Political consultants and independent campaign observers say Sen. Bradley's problems went beyond advertising, but his ads didn't help.
"Looking at some of the ads, it's difficult to lay the blame solely at the feet of those who did advertising," said Jim Margolis, a partner in Greer Margolis Mitchell Burns & Associates, a Washington agency that handled President Clinton's first presidential run.
Sen. Bradley "wanted to run a different kind of campaign that wasn't going to include attack ads," Mr. Margolis said. "The lesson here is that when you are in a tough fight and someone is drawing contrasts with you, a failure to respond effectively can have disastrous results."
David Axelrod, a Chicago ad consultant whose Axelrod & Associates handles a number of Democratic candidates, said the ads reflected the Bradley campaign's overall problem of message and style.
"He failed to effectively differentiate himself from Al Gore in a way that he could sustain," Mr. Axelrod said. "The peculiar lack of energy and dynamism was evident in his campaign style and advertising, and summarized by `It can happen,' which may be the most passive tagline in the history of American politics. What people are looking for are candidates who can make it happen."

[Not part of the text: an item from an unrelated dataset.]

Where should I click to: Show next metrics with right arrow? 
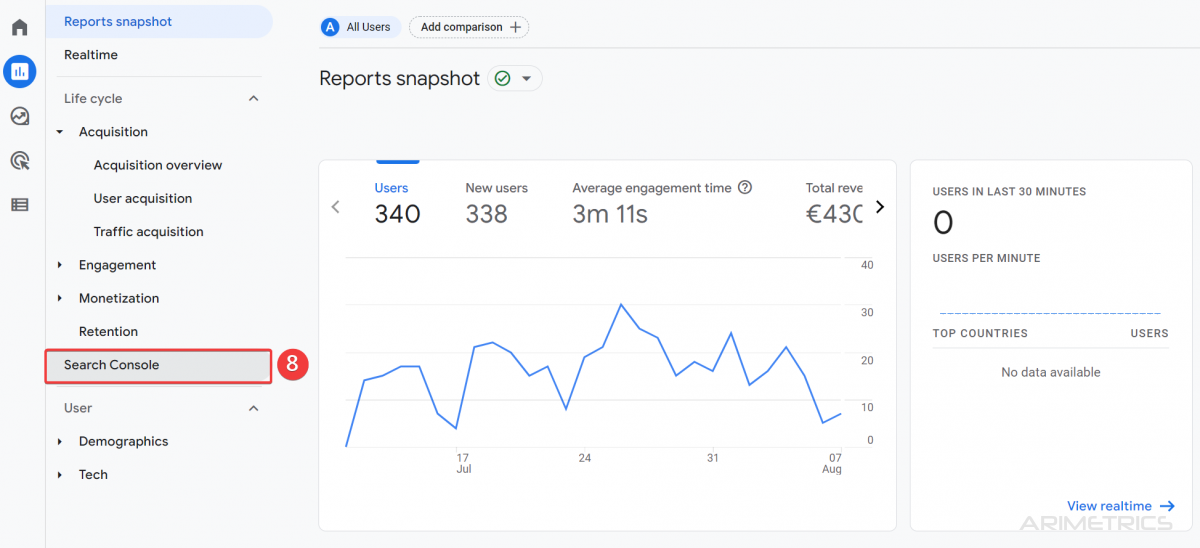pyautogui.click(x=880, y=207)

The Bradley campaign assembled a team of ad veterans, including former Y&R Chairman Alex Kroll, former Ad Council President Ruth Wooden and Linda Kaplan Thaler, President-CEO of the Kaplan Thaler Group (see accompanying story).
The group as originally announced included 11 Madison Avenue veterans. But most of the ads turned out to be put together by a core group that included Will Robinson, a partner at MacWilliams Cosgrove Robinson, Washington; Ms. Wooden; the Kaplan Thaler team; former Y&R Creative Director Marvin Waldman; former N.W. Ayer & Partners Creative Director Agi Clark; and Margaret Mark, president of Margaret Mark Strategic Insights. Sen. Bradley's communications chief, Anita Dunn, on leave as a principal at Squier Knapp Dunn, Washington, oversaw ad strategy.

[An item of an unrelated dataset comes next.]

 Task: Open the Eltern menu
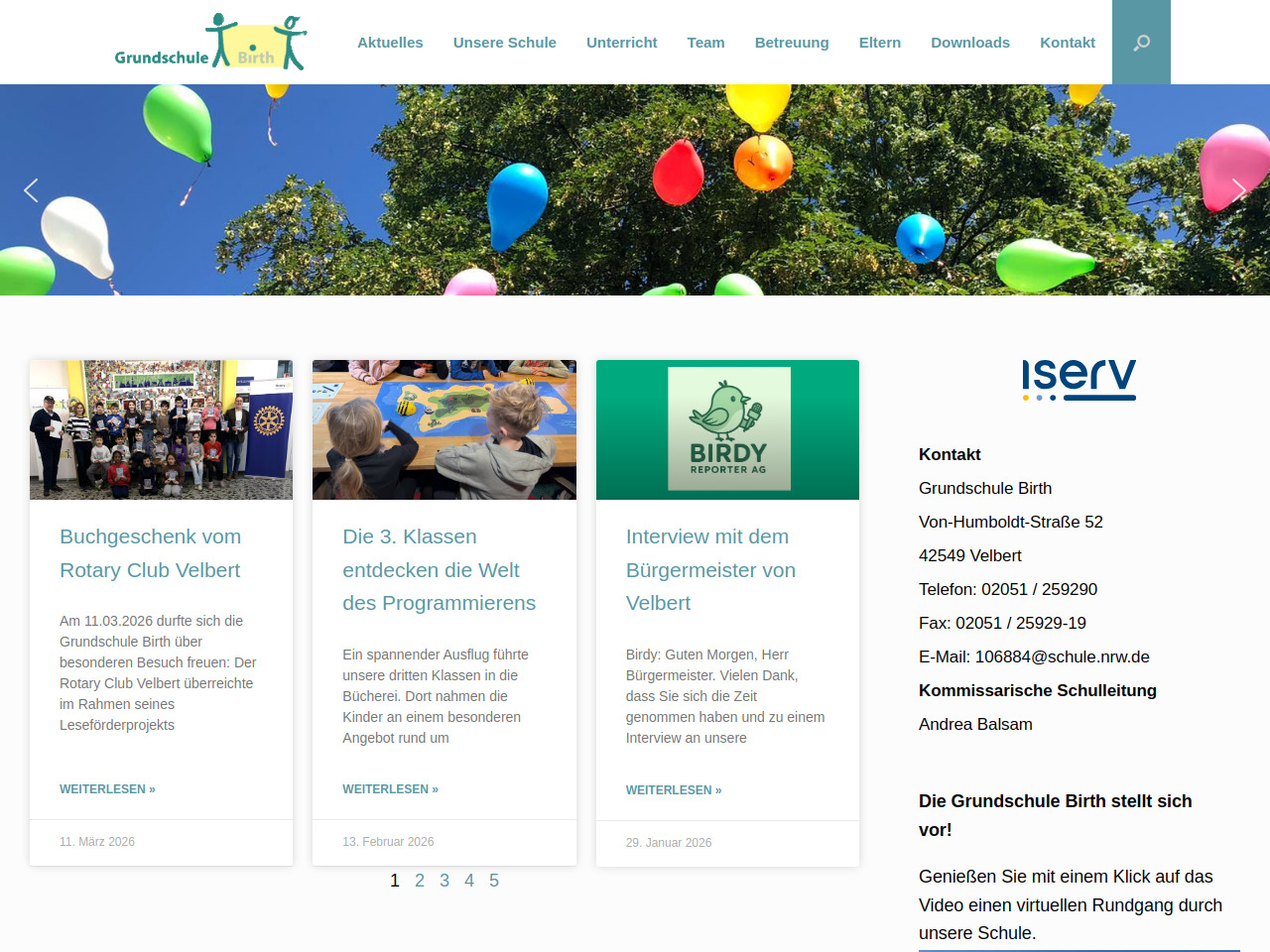click(879, 43)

The team started with some introductory ads, later used spots produced out of Sen. Bradley's town hall meetings and ended the weekend before Super Tuesday with b&w ads.
Political consultants say the ads, like Sen. Bradley's campaign, didn't clearly separate the former senator from Vice President Gore.
"There was a meandering quality to the spots," Mr. Axelrod said. "There was a subtler attack on [Vice President Gore's] character that was not clear and not effective. When they finally tried to contrast, they rolled out the cannon, lit the fuse and a little flag came out and said `pop.' It reflected the [Bradley] campaign."
Yet other political observers said Sen. Bradley was victimized by his personality and the news media more than by his ads.
"There were two problems with Bradley. One was Bradley turned out to be a fellow with not much charisma," said Steve Hess, a senior fellow at the Brookings Institution. "In a season dedicated to buzz and personality, Bradley was just plain dull."
The second was that Democrats lost the battle for free media time after New Hampshire.
FREE MEDIA FOIBLES
"Democrats were totally blanked out in the free media. I've never seen anything like it. The media proved that they couldn't cover two campaigns, and it was just devastating to Bill Bradley."
Mr. Hess said Sen. Bradley did better in New Hampshire than Bill Clinton did eight years ago, but it was Republican John McCain who got the publicity and the media bounce.
"There were contests in two parties, and each party had an insurgent, serious candidate," Mr. Hess said. "But on the basis of McCain's personality, he got a bounce that was unheard of and Bradley was left in his wake. I don't know what advertising could have done to turn that around."